Teach your students to eliminate unnecessary words. Show them examples from Strunk's catalog of needlessly wordy phrases in common use.
"The question as to whether" becomes "Whether (the question whether)."
"There is no doubt but that" becomes "No doubt (doubtless)."
"He is a man who" becomes "He."
"His story is a strange one" becomes "His story is strange."
Explain why the active voice is usually preferable to the passive voice. Highlight the difference between the following two sentences, which Strunk uses to illustrate the strength of the active voice:
"I shall always remember my first visit to Boston."
"My first visit to Boston will always be remembered by me."
The second sentence is longer and less forceful. It is also unclear: who will always remember the writer's first visit to Boston --- the writer himself or another party?
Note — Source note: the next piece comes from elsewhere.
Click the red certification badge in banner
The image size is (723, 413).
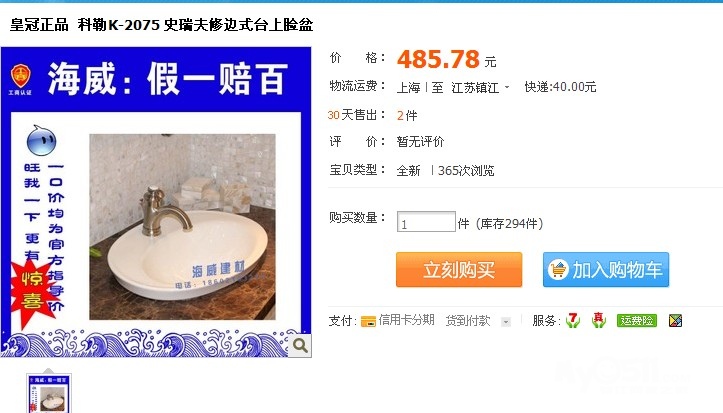(x=20, y=76)
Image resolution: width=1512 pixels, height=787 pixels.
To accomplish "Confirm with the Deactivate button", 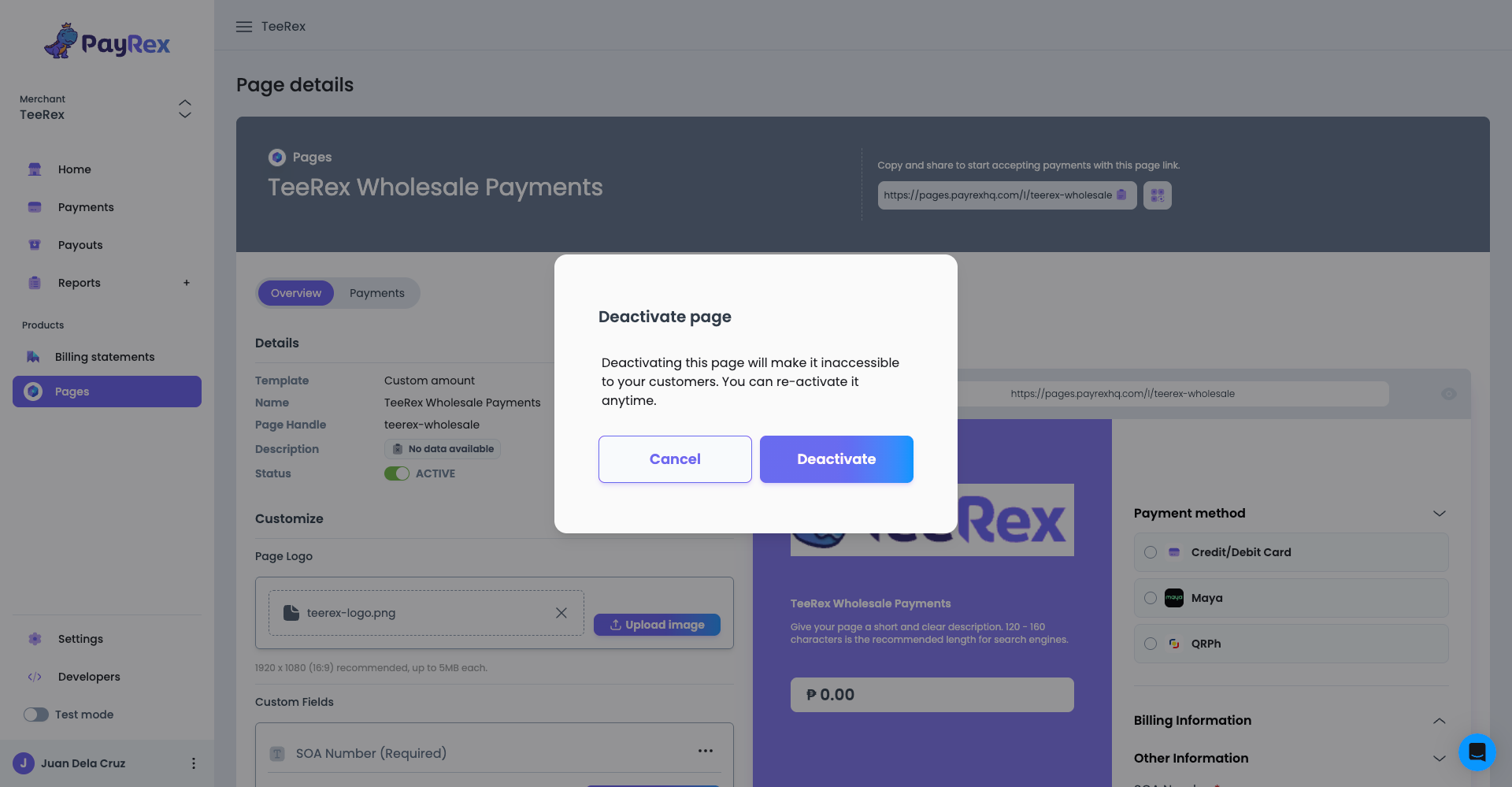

Make them see how a plain but forceful style often succeeds over a highfalutin' one. George Orwell gives the following humorous example, from his classic essay "Politics and the English Language," of a passage from the Book of Ecclesiastes in the King James Bible translated into stilted "Modern English":
Original
"I returned and saw under the sun, that the race is not to the swift, nor the battle to the strong, neither yet bread to the wise, nor yet riches to men of understanding, nor yet favour to men of skill; but time and chance happeneth to them all."
Modern
"Objective considerations of contemporary phenomena compel the conclusion that success or failure in competitive activities exhibits no tendency to be commensurate with innate capacity, but that a considerable element of the unpredictable must invariably be taken into account."
Draw attention to the extra length, the unnecessary use of technical and scientific terms and the vague, abstract tone in the second sentence.